EL DR. JEKYLL Y SU HERMANA HYDE es un film fascinante, construido sobre una doble transgresión: la científica en Jekyll, y la sexual en Hyde. Debido a ello, algunos críticos políticamente correctos han acusado a la película de machista, pues, siempre según sus discutibles criterios, la cinta de Baker parece sugerir que la materialización del mal se simboliza a través de la mujer, que actúa como semilla y catalizador de la maldad absoluta. Para enfatizar semejante majadería, los críticos progres contraponen a Hyde los personajes de Susan y su madre, prototipos de damiselas mojigatas y recatadas. Pero, en realidad, la creación de Martine Beswick es una mujer librepensadora, emprendedora, promiscua y magníficamente dotada sexualmente, que posee una mente masculina y que ni odia su cuerpo ni vacila en usarlo para su propio beneficio. En este aspecto, el personaje de la hermana Hyde puede asimilarse como una crítica de la represión de todo tipo que sufría la mujer durante la época victoriana. Así que, en cierto sentido, comparte muchos puntos en común con las feministas actuales.
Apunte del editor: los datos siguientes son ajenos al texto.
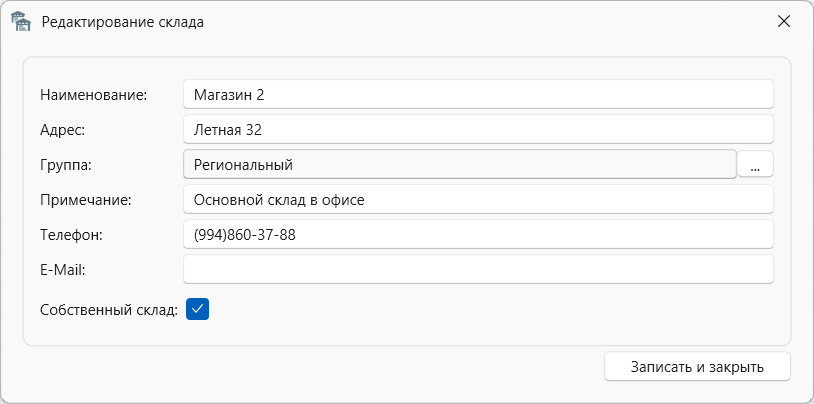Click the Телефон label
Image resolution: width=814 pixels, height=404 pixels.
pyautogui.click(x=72, y=235)
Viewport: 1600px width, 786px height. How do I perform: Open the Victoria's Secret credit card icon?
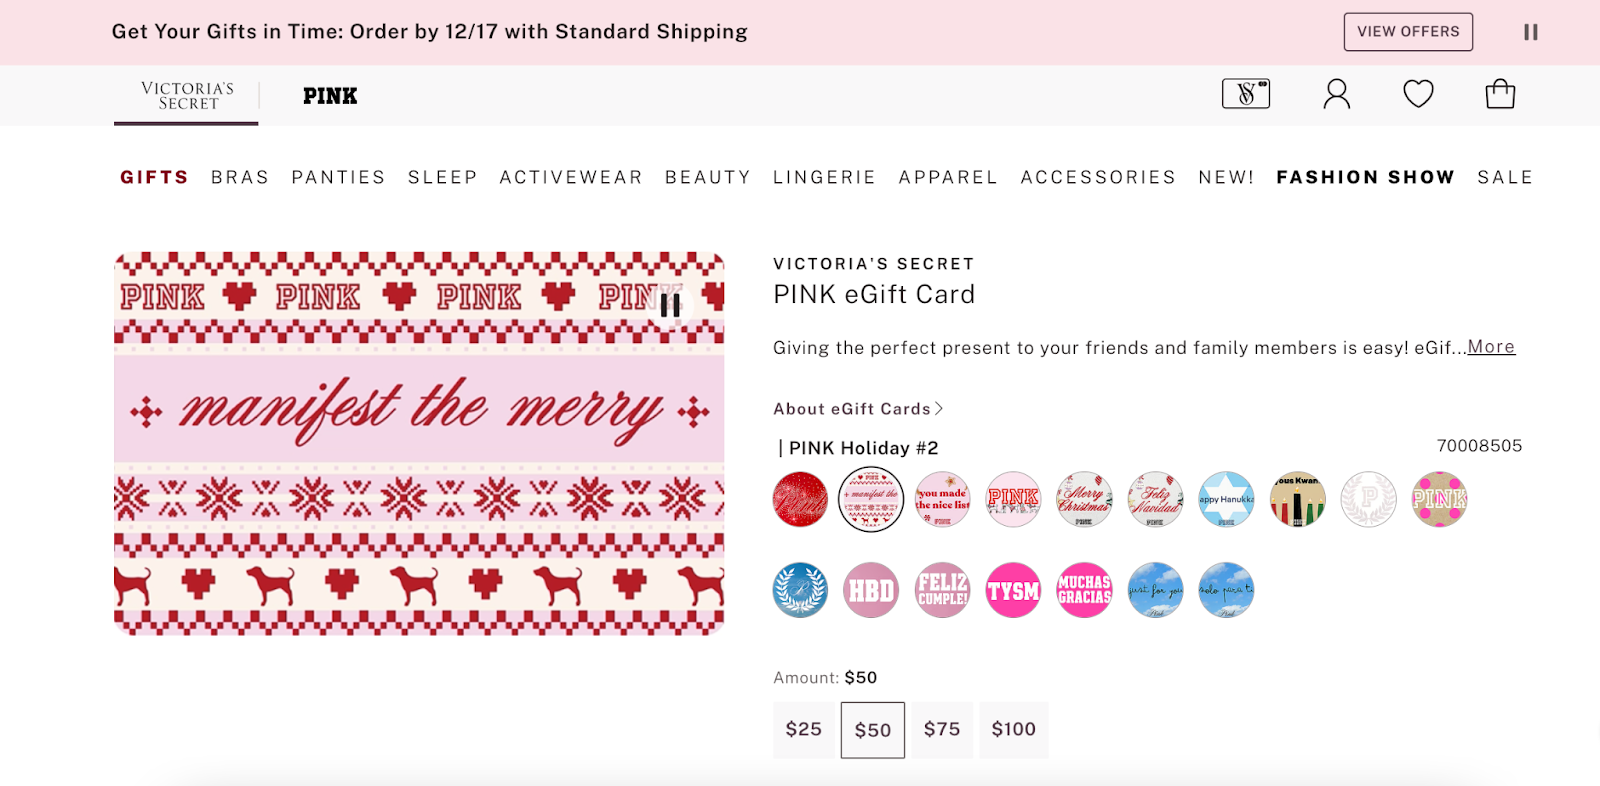click(x=1246, y=94)
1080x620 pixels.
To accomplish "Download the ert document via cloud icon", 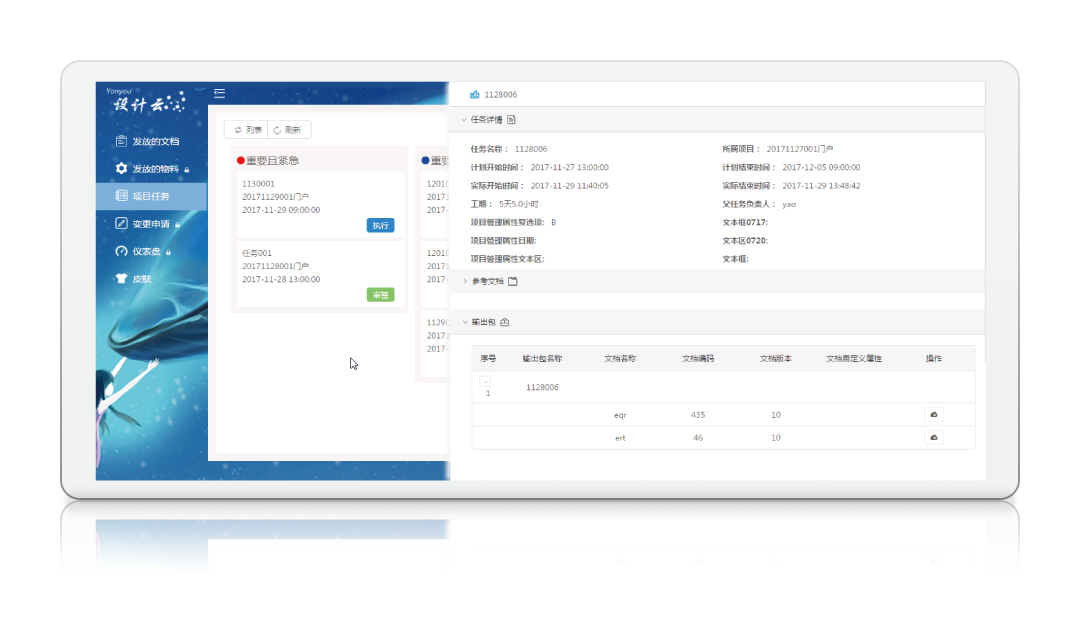I will (x=933, y=438).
El reparto del film, encabezado por un estupendo Ralph Bates, es tan eficaz como el de cualquier producción Hammer. Quien más destaca es, como resulta obvio, Martine Beswick, una actriz que poseía unos rasgos muy atractivos, vagamente masculinos, así como un cuerpo felino y una pose ligeramente altiva. Había participado en DESDE RUSIA CON AMOR (FROM RUSSIAN WHITH LOVE, Terence Young, 1963) y OPERACIÓN TRUENO (THUNDERBALL, Terence Young, 1965), dos de las mejores entregas de la saga de James Bond 007. Su intervención en las cintas mencionadas llamó la atención del productor James Carreras, pasando de chica Bond a chica Hammer. En HACE UN MILLÓN DE AÑOS (ONE MILLION YEARS B. C., Don Chaffey, 1966) fue la némesis del personaje de Raquel Welch. Volvió a desenvolverse en escenarios cavernícolas en MUJERES PREHISTÓRICAS (SLAVE GIRLS, Michael Carreras, 1966). Pero el título que la consagró definitivamente como chica Hammer sería EL DR. JEKYLL Y SU HERMANA HYDE.

Excitante variación sobre una de las obras imperecederas de la literatura universal, que trata sobre la dualidad del carácter humano, la película que nos ocupa es una de las más interesantes de la última etapa de la mítica Hammer, productora sin cuyas obras no puede entenderse el cine de terror.